Students read about six or seven chapters of Bleak House each week, approximately following the original publication schedule. Two members of the class posted an initial blog describing any new characters and recapping some plot lines. Students had to then post five responses to someone else’s blog during the week over the entire semester.
However, the project wasn’t as successful as I’d hoped, and I made a few changes the next time I incorporated a blog in a class. First, students in their initial posts ended up doing a lot of summary instead of character or thematic analysis, and while I encouraged interactivity in their initial posts—adding video clips, pictures, links to other sites, links to recordings—I didn’t make it part of their grades. However, the next time I used a blog in a class checked to see that they added those items, and the students said that being able to incorporate so much inter-textuality was their favorite element of the blog.

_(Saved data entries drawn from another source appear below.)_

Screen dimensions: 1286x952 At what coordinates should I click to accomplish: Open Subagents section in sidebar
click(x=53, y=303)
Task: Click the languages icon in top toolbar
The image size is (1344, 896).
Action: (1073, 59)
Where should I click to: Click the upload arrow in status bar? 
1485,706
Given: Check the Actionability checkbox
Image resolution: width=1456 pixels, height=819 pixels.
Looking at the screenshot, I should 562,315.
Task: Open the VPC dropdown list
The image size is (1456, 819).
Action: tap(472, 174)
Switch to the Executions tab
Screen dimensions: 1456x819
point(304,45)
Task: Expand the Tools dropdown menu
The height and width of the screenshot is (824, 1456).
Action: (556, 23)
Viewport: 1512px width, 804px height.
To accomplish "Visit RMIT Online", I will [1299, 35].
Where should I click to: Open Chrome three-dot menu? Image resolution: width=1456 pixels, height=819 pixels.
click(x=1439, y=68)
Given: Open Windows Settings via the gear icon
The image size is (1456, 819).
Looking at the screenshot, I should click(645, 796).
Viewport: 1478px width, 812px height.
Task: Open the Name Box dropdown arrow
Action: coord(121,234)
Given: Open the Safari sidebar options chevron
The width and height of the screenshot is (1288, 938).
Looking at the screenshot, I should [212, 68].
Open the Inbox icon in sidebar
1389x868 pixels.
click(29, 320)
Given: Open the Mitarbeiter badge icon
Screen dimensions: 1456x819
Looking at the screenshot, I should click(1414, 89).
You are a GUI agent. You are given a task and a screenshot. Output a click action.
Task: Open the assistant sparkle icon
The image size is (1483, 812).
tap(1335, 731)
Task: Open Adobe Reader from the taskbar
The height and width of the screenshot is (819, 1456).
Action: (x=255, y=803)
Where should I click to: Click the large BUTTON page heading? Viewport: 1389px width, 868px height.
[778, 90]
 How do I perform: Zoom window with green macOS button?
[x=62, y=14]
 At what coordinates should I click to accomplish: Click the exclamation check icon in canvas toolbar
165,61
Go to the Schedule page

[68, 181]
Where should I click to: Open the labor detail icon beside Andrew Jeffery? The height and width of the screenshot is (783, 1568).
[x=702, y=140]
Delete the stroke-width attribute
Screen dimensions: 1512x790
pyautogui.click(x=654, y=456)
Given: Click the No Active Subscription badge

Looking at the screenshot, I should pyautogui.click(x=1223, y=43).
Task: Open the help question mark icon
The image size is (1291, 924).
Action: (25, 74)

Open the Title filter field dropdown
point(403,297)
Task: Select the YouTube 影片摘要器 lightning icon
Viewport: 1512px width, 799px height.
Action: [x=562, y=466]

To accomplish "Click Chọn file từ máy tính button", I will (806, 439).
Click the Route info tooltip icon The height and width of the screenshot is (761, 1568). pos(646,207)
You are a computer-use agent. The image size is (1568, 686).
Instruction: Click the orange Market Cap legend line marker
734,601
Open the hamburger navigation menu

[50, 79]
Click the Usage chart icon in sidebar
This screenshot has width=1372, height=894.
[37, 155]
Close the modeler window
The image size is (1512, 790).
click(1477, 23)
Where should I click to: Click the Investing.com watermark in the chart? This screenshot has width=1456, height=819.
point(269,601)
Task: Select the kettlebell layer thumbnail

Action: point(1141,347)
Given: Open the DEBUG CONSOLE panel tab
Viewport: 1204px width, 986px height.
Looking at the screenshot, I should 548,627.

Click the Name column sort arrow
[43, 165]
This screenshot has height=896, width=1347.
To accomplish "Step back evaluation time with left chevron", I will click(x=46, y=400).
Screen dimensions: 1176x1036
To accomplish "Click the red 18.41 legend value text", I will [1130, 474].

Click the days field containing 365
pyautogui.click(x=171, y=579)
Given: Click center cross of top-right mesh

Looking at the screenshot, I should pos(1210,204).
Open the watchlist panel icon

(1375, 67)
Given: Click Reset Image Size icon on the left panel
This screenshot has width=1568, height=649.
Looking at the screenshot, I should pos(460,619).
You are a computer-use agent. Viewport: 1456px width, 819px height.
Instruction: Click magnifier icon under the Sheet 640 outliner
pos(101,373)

And finally, while I asked students to respond to blog posts throughout the semester—our version of sitting around the fireplace continuing the conversation—I got very little out-of-class blog discussion and was bombarded with posts the final three weeks of class so students could fill their quota. Turns out students were so concerned about constructing an A-worthy post that they didn’t just hop on the blog and post a quick comment—and there ended up being no conversation, just monologues. I changed my grading again so that two short responses/replies counted as one post; then students began giving a combination of 2/3 longer thoughtful posts and 4/6 shorter replies to help carry the conversation.